_Tekst_:
● ● ● ● ●

Lijst van vragen en antwoorden : Lijst van vragen en antwoorden over de voortgangsrapportage Programma Hoogfrequent Spoorvervoer 2019-2 en rapportage ADR (Kamerstuk 32404-98)
32 404 Programma hoogfrequent spoorvervoer
Nr. 99 LIJST VAN VRAGEN EN ANTWOORDEN
Vastgesteld 21 juli 2020
De vaste commissie voor Infrastructuur en Waterstaat heeft een aantal vragen voorgelegd
aan de Staatssecretaris van Infrastructuur en Waterstaat over de brief van 22 april
2020 inzake de Tweede Voortgangsrapportage Programma Hoogfrequent Spoorvervoer 2019–2
en rapportage ADR (Kamerstuk 32 404, nr. 98).
De Staatssecretaris van Infrastructuur en Waterstaat heeft de vragen beantwoord bij
brief van 17 juli 2020. Vragen en antwoorden zijn hierna afgedrukt.
De voorzitter van de commissie, Agnes Mulder
De adjunct-griffier van de commissie, Rijkers
Vraag 1
Is de planning dat Amsterdam Centraal Station (CS) in het vierde kwartaal van 2029
wordt opgeleverd in plaats van het vierde kwartaal van 2028 realistisch? Welk tijdspad
ziet u voor ogen wanneer u het heeft over «mogelijk later» dan 2029?
Antwoord 1
De laatste faseringsstap in de planning van Amsterdam Centraal kan pas gerealiseerd
worden als de internationale treinen van de HSL niet meer op Amsterdam Centraal halteren.

● ● ● ● ●

_Te doen_:
(a) Herschrijf de tekst over het hoogfrequent spoorvervoer tussen "De Staatssecretaris van Infrastructuur en Waterstaat heeft" en "zijn hierna afgedrukt.", beide inbegrepen, en zet daarbij "Minister" in plaats van "Staatssecretaris".
(b) Bij brief van welke datum heeft de Staatssecretaris volgens de tekst over het hoogfrequent spoorvervoer de vragen beantwoord?
(c) Zet de tekst over het hoogfrequent spoorvervoer voort na de laatste zin.
Het materiaal is voor het werk niet nodig.

_Verzameld materiaal_:
● ● ● ● ●

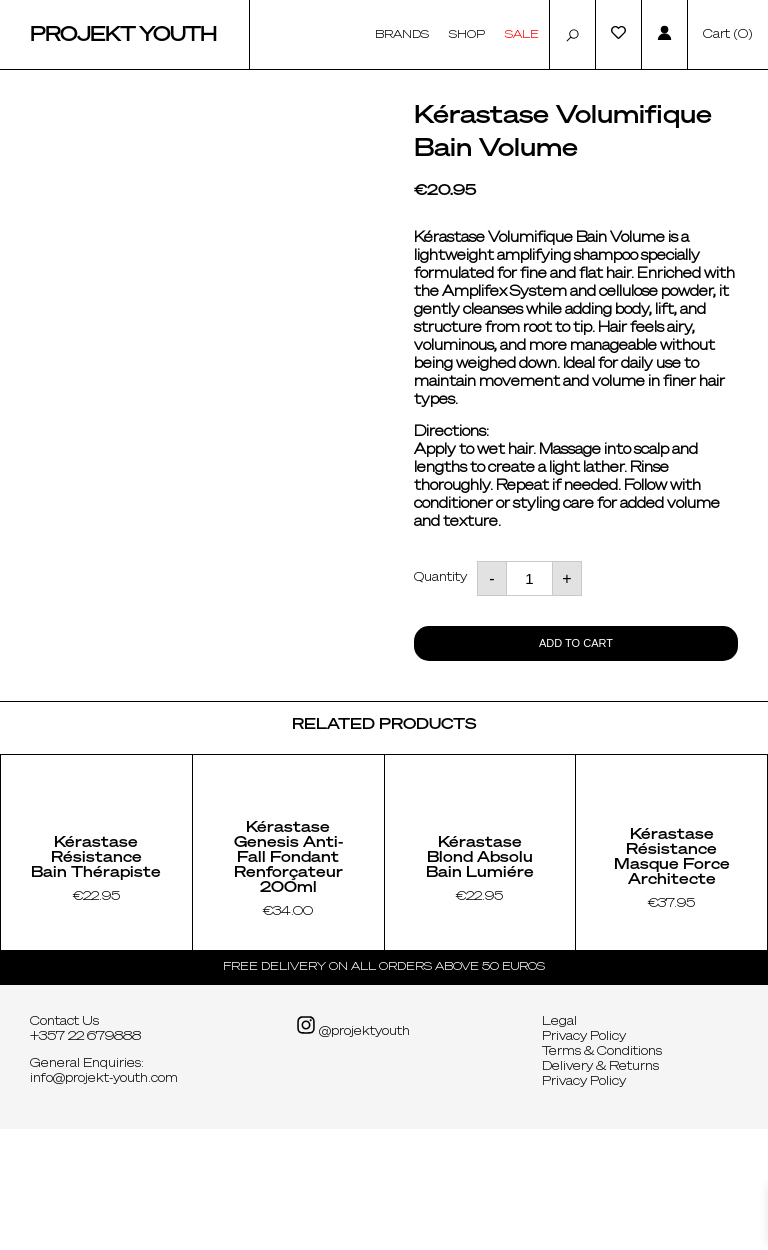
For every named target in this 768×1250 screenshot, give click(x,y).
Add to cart (576, 643)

● ● ● ● ●

_Antwoorden per opdracht_:
(a)
De Minister van Infrastructuur en Waterstaat heeft de vragen beantwoord bij
brief van 17 juli 2020. Vragen en antwoorden zijn hierna afgedrukt.

(b) 17 juli 2020

(c)
Uitgangspunt is dat dit mogelijk is als project Zuidasdok en het derde perron bij
Amsterdam Zuid gerealiseerd zijn. Ik heb u recent bericht over het project Zuidasdok
(Kamerstuk 32 668, nr. 15). Er is nog sprake van een grote planningsonzekerheid. De huidige verwachting is
dat het laatste pakket in de periode 2032–2036 wordt opgeleverd.
De aanpassing van Amsterdam Centraal is integraal onderdeel van PHS en voor een deel
randvoorwaardelijk voor de frequentieverhoging op verschillende corridors van en naar
Amsterdam. Momenteel wordt onderzocht wat de gevolgen zijn van een latere oplevering
van de projecten Zuidasdok en het derde perron Amsterdam Zuid op de verschillende
corridors en of deze gevolgen opgevangen of beperkt kunnen worden. Ik verwacht u hierover
uiterlijk in de eerste helft van 2021 te kunnen informeren met de voortgangsrapportage
PHS over de periode juli t/m december 2020.
Bij de projectbeslissing voor Amsterdam Centraal, beoogd in het eerste kwartaal van
2021, zal ik bezien of er nog optimalisatie-mogelijkheden zijn en wat de aangepaste
planning voor Amsterdam Centraal wordt. Een eindoplevering van alle maatregelen bij
Amsterdam Centraal in 2029 is hierbij niet meer realistisch is. Ook hierover informeer
ik u nader in volgende voortgangsrapportages.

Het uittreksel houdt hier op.